━━ Input material

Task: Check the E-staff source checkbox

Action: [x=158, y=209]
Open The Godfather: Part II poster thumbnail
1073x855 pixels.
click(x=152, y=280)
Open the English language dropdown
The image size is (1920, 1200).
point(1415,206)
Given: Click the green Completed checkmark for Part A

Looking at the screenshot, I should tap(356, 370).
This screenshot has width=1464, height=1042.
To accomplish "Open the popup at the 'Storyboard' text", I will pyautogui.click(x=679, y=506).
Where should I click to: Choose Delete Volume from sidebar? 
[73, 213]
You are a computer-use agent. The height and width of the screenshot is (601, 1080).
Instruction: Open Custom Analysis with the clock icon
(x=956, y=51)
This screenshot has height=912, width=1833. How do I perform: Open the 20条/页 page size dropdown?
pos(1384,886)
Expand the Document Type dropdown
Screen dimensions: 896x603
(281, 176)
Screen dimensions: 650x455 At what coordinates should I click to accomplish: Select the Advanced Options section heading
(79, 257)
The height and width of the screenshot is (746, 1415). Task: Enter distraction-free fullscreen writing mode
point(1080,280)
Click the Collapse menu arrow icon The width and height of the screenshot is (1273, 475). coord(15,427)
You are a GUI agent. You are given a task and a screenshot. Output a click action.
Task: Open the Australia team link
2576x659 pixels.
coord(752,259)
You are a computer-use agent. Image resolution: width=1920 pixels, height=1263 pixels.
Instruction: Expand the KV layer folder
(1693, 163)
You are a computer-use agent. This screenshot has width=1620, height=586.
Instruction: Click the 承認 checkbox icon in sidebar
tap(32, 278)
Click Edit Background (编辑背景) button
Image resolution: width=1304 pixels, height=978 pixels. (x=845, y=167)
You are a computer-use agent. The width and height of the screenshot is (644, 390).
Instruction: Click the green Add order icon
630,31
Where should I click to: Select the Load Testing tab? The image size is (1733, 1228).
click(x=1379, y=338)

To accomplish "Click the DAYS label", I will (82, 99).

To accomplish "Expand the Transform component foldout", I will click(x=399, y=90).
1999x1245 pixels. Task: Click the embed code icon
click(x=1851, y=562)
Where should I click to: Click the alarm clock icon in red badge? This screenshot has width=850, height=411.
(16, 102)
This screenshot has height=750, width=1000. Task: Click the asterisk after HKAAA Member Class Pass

━━━━

* What is expected:
Rewrite the part of the records that opens at the start and closes with the line containing "(x=956, y=51)", switching "checkbox" to "tick box" and leaving everything else unchanged.

* Complete response:
Task: Check the E-staff source tick box

Action: [x=158, y=209]
Open The Godfather: Part II poster thumbnail
1073x855 pixels.
click(x=152, y=280)
Open the English language dropdown
The image size is (1920, 1200).
point(1415,206)
Given: Click the green Completed checkmark for Part A

Looking at the screenshot, I should tap(356, 370).
This screenshot has width=1464, height=1042.
To accomplish "Open the popup at the 'Storyboard' text", I will pyautogui.click(x=679, y=506).
Where should I click to: Choose Delete Volume from sidebar? 
[73, 213]
You are a computer-use agent. The height and width of the screenshot is (601, 1080).
Instruction: Open Custom Analysis with the clock icon
(x=956, y=51)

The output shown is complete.